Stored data

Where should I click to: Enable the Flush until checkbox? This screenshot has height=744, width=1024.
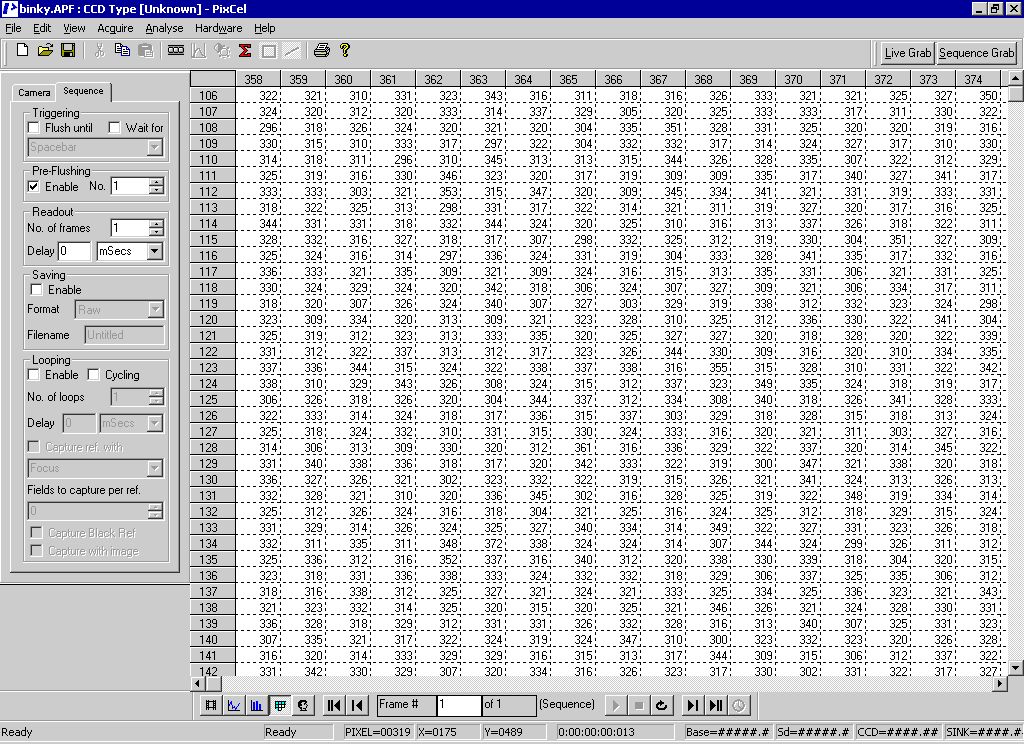click(34, 128)
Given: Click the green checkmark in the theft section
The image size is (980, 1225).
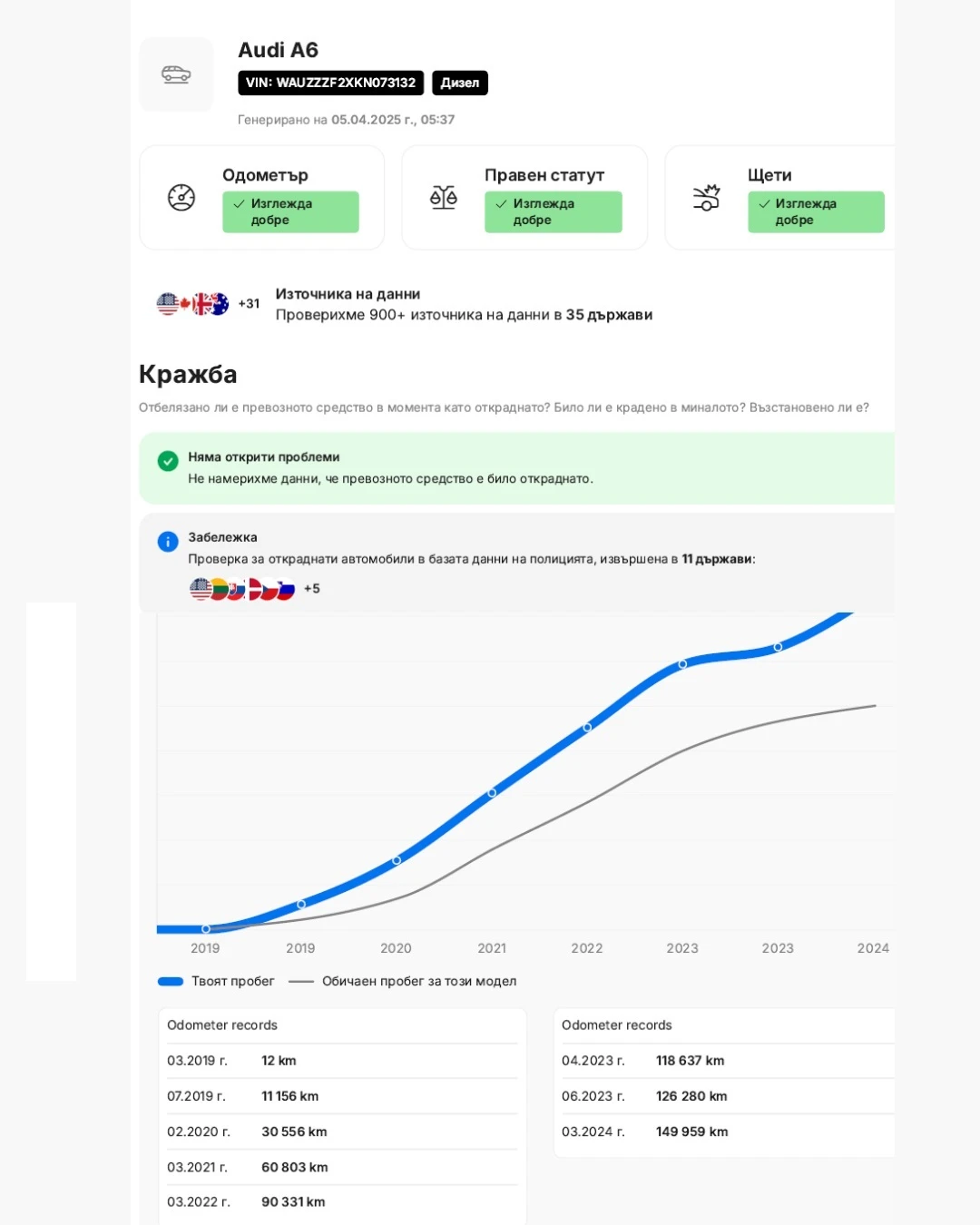Looking at the screenshot, I should [x=168, y=461].
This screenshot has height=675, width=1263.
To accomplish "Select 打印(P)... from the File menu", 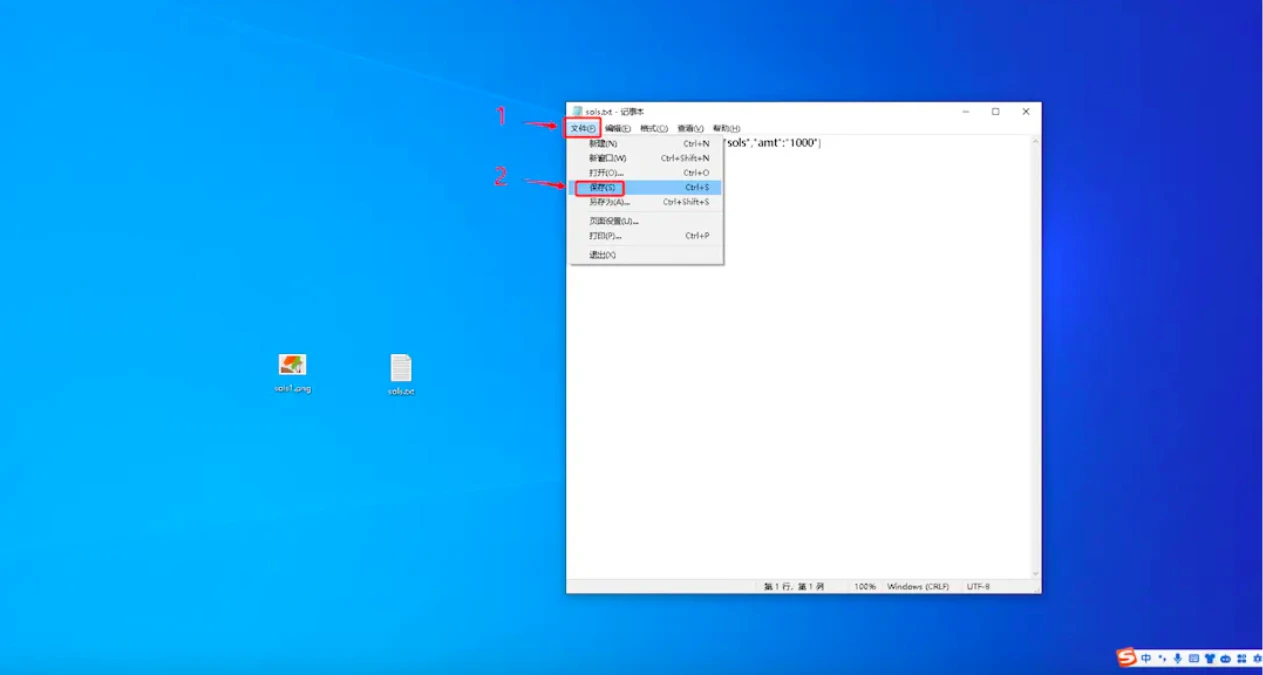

**What this task involves**: Pick up at the line that holds "Given: Click the" and restate each line, word for word, through the last line of the entries. Include both end lines but none of the pictures.

**Response for this exercise**:
Given: Click the green checkmark in the theft section
The image size is (980, 1225).
Looking at the screenshot, I should [x=168, y=461].
This screenshot has height=675, width=1263.
To accomplish "Select 打印(P)... from the File menu", 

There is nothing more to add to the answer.